Saturday, March 29, 2014

The Sixth Extinction by Elizabeth Kolbert

For this one, I thank Jon Stewart's The Daily Show for this one. He had Elizabeth Kolbert on the show and I was really interested in the book. I recommend following the link to go to the interview!

The Sixth Extinction covers the mass extinction happening right now to many plants and animals. There have been 5 extinction events previously, with the dinosaurs being the newest (relatively speaking). The cause of the sixth event turns out to be.... us.

Kolbert lays out the evidence that humans are, purposefully or not, pushing species right off the ledge of extinction. She lays out different issues in each chapter, ranging from the ever present but still poo-poo'd climate change, ocean acidity, coral reefs breaking down to how modern humans wiped out Neanderthals (after having sex with them).

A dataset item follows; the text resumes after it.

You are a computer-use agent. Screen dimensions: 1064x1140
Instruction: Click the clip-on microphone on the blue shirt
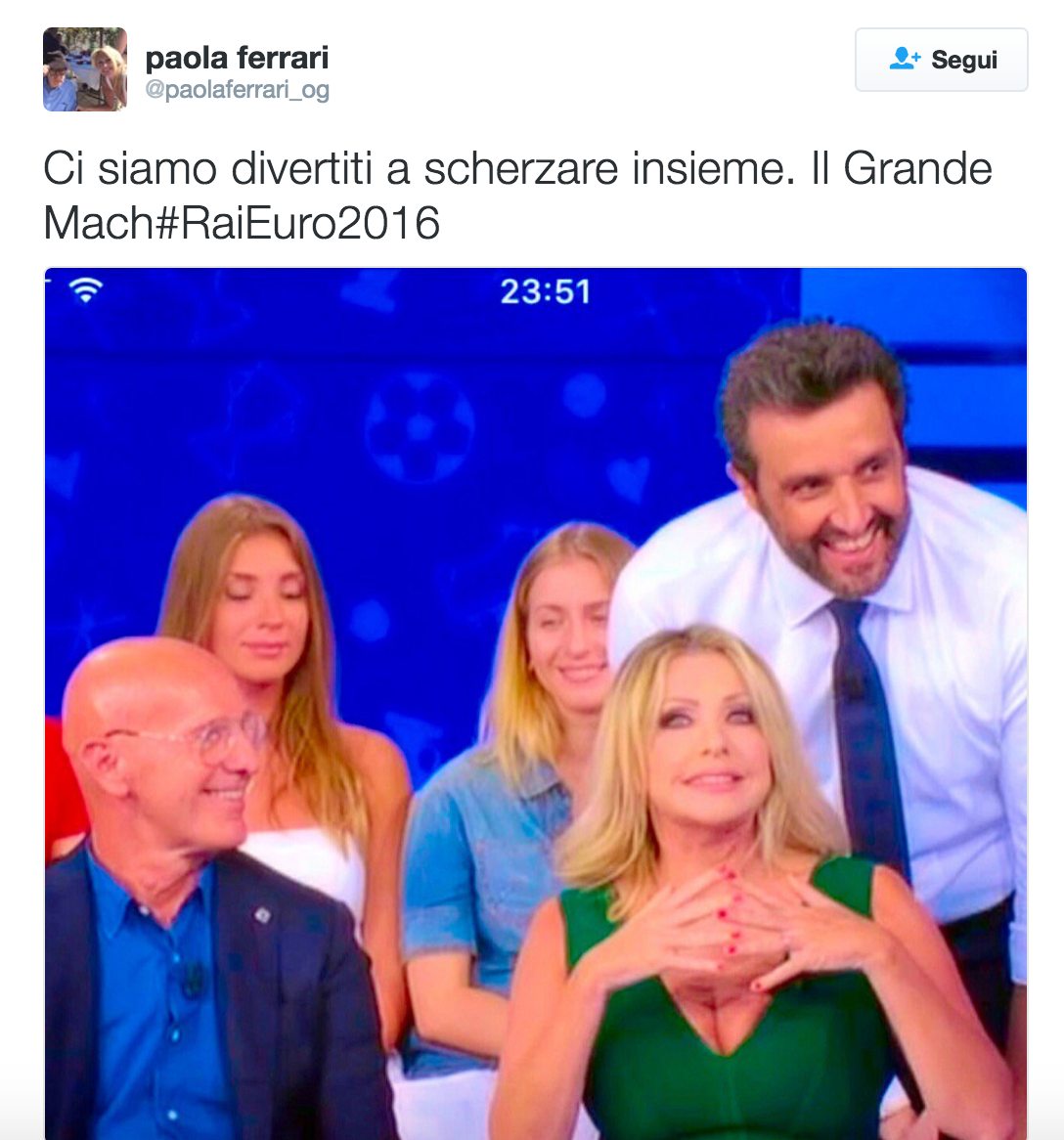click(193, 980)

It's not a horribly in-depth book, so you don't need a science degree to understand it, but it delves enough into each scenario to make you worry about the future of the earth. As one scientist noted we are liable to wipe ourselves out along with other species. And that is pretty scary.

Friday, March 28, 2014

Doctor Sleep by Stephen King

I'm trying desperately to remember if I've read The Shining or if I've seen the movies. I know this sounds bad, but it's such a well-known story, I feel like I've read it even though I really don't think I have. I've seen enough of the movie, enough of King's miniseries of the movie and The Simpson's episode.

Doctor Sleep is the sequel to The Shining and it's a damn good one. Little Danny Torrance and his mom Wendy survived the Overlook hotel and moved on to make a (somewhat sad) life for themselves. We start with Danny as a kid, still seeing the ghosts from the Overlook and learning tricks from Dick to keep his sanity.

Danny grows up and is basically a shadow of his father, giving in to his alcoholism and drifting around the US. The book mostly races through this time of Dan's life, focusing on one pivotal moment of a drunken haze, and blazing forward into a town called Frazier. And there we stay, while the events of Dan's life play out.

I don't think there are major plot points to give away but we are introduced to the True Knot, led by Rose the Hat. They are vampires of a sort, traveling the country in RVs, finding kids with shining to feed upon, suck dry and bury in shallow graves.

Dan still has his shining and he teams up with a young girl, Abra, with more power than he can even imagine to stop the True Knot.

Classic King. I was determined to finish the last third of the book in one day and my poor dog was neglected (she says). I love it when books suck me in like this.

Saturday, March 22, 2014


I haven't completed any new books but am still reading 2 from the local library. I had varicose veins removed on Friday the 14th and I thought I would happily spend time on the couch reading for my recovery. Buzz!

Sharp, stabbing pain in the leg just isn't complementary to happily reading.

I'm still reading The Sixth Extinction by Elizabeth Kolbert and it really good. But I had to stop temporarily to read something not so in-depth and brainy.

I switched to Doctor Sleep by Stephen King and, while I haven't actually read The Shining, I'm really enjoying this one. So much in fact, my knitting has taken a hit. Maybe I should have gotten the audio....

I'm on a short wait list for Catching Fire on Netflix which is disappointing, so I'm appeasing myself with Season 2 of Deadwood. My, but the F-word is dropped a lot.

And that's the ketchup...

Saturday, March 8, 2014

Ashfall by Mike Mullin

Ashfall (and the trilogy) was recommended by a friend on Facebook. YA books are becoming mainstays in my reading pile because they are much improved from back in my day (yes, I'm old). Mullin is also an Indianapolis author and I like to support the natives :)

I had a seen a documentary a bit ago about supervolcanos and Yellowstone was listed as one of the greats. It detailed the catastrophic nature of what would happen if it erupted again. It's erupted about 3 times previously, millions of years ago, and people are saying it's "due".

I visited Yellowstone on a family vacation and was pretty young. I never really fathomed that there was a volcano under there. It was just stinky and pretty.

Ashfall gives us Alex Halprin, in Cedar Falls, IA, home alone while his family visits other family in Illinois. Something crashes into his house, collapsing it and starting a fire. He escapes and stays with his neighbors and thus begins the fallout of Yellowstone erupting. Thunderous noise and ash falling so fast and furious that no light can be seen keeps them all in terror for the first of this disaster. Almost immediately, looters are prevalent (which is disheartening) and Alex begins a journey to Illinois to find his family.

He encounters many shady characters, some good people and some scary government people. His trip is difficult and I appreciated his ingenuity in his journey.

I'd rather not give away any more plot points so I will say this reminded me of a teen version of The Road with more emphasis on teen love and less lyrical in it's storytelling. I'm disappointed that cannibals appear so quickly as they did in The Road. Is that really what we will immediately resort to? Ugh.

I'm definitely reading the next books in the series. This is a good one.